Who is James Beattie?

Who is James Beattie?

June 25, 2021 Off By Felso

Scottish philosopher, poet and critic.

Born 1735 in Lawrencekirk, county of Kincardine, he died in Aberdeen on August 18, 1803. Due to his achievements in my primary education, he won the free education competition opened by the University of Aberdeen and studied at Mreschall College for four years. He later entered the teaching profession.

He became a professor of Latin grammar in Aberdeen and also wrote poems. He translated Virgile’s Eglogues. Embellished with harmony, grace and sensitivity, he was ashamed of these youth writings and worked hard to make the memory of these works forgotten.

In order to protect his position and fortune, his friends took more interest in him, and in 1760 they appointed him professor of logic and morality at Mareschall College. In the early years of his teaching, he was not very successful.

He married in 1766. When one of her two sons died in 1789 and the other in 1796, Beattie fell into inconsolable melancholy and spent the last years of her life in solitude and seclusion.

Here are Beattie’s thoughts that secure an honorable place in Scottish philosophy;

1. It has shown the profound difference between the facts of common sense and the facts of reason. The first of these differences are obvious, they do not need proof. The latter, on the other hand, can acquire these qualities only by reasoning.

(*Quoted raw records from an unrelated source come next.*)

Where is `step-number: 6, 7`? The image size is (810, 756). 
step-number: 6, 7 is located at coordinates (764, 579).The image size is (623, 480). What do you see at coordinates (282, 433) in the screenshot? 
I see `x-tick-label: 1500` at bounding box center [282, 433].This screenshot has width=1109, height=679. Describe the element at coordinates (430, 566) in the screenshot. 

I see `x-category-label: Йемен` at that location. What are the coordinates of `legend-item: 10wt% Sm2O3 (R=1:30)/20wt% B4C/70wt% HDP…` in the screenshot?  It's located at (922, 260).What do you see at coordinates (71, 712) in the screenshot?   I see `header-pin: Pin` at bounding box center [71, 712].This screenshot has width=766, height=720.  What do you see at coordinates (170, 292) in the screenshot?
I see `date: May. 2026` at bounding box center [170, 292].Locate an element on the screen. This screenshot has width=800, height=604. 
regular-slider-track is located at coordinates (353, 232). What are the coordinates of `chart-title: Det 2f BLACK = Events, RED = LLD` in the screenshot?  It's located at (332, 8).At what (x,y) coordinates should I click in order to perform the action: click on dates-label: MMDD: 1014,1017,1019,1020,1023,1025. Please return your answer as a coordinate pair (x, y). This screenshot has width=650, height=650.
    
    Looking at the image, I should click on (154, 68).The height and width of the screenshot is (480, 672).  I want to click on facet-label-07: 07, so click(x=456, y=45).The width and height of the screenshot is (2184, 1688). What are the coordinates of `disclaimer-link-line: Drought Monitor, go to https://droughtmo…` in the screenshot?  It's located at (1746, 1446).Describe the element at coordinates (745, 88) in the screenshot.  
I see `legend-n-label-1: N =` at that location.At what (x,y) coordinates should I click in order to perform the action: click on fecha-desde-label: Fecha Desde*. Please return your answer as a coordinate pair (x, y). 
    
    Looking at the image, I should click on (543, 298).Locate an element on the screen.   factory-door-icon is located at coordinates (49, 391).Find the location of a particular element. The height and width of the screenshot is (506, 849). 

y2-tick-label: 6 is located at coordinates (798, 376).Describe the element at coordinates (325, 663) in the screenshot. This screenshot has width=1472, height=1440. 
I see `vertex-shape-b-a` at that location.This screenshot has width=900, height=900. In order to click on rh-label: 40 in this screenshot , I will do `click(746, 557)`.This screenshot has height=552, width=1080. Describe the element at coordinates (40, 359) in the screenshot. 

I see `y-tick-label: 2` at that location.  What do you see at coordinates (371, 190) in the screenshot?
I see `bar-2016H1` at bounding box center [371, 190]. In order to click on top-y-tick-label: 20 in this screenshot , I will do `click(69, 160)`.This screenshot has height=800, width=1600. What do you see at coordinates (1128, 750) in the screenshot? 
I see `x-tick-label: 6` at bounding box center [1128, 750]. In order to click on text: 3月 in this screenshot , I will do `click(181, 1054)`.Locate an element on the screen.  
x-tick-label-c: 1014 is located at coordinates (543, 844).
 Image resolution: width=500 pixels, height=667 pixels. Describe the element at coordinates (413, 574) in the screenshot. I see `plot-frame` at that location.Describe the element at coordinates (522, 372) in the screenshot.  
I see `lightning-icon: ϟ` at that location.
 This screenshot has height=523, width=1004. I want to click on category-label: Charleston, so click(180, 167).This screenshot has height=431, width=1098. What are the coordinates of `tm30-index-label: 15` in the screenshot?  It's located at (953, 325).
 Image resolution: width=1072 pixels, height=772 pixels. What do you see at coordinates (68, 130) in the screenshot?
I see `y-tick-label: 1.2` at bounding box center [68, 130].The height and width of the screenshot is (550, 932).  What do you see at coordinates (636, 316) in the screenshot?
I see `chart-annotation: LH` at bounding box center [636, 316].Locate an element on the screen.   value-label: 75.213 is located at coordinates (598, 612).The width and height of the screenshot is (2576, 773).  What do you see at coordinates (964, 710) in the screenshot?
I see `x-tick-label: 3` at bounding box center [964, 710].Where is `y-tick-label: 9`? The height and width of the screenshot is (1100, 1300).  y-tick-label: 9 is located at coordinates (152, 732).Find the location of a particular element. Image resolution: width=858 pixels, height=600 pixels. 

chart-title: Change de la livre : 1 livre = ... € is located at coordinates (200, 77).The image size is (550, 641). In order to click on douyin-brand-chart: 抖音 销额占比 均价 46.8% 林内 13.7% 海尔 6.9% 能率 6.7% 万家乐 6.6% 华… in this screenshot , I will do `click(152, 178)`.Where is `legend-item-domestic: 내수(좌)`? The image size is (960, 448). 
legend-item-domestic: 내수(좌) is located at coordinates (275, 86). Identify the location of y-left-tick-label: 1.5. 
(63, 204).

Beattie, who wants to show deeply this difference, which plays a big role in the Scottish philosophical system, defines the public sense as follows: “It is a faculty of spirit that does not arise from education and habit, but that arises from nature and suddenly perceives truth or commands faith with instinct and an irresistible urge.”

He also defines the mind as: “The faculty that gives us the ability to search for thought or proportions that we know. Without it, beyond first principles and intuitive axioms, we would not be able to take a single step to discover the truth.

2. These are the arguments against Berkeley’s spiritual skepticism and Hume’s universal skepticism and Descartes, who created modern skepticism by trying to prove everything. He acts like Reid in his thoughts on this last philosopher. The battle with skepticism is relentless.

Beattie argues that skepticism is more recent, that this system has reached its highest development in Hume, beginning with Descartes, that it also accepts principles diametrically opposed to the principles that govern the research of mathematicians and physicists, that it substitutes the obviousness of reasoning for the obviousness of public sense, and finally that skepticism is the most extreme of human beliefs. claims to have reached results that are inconsistent with its legitimate and universal principles.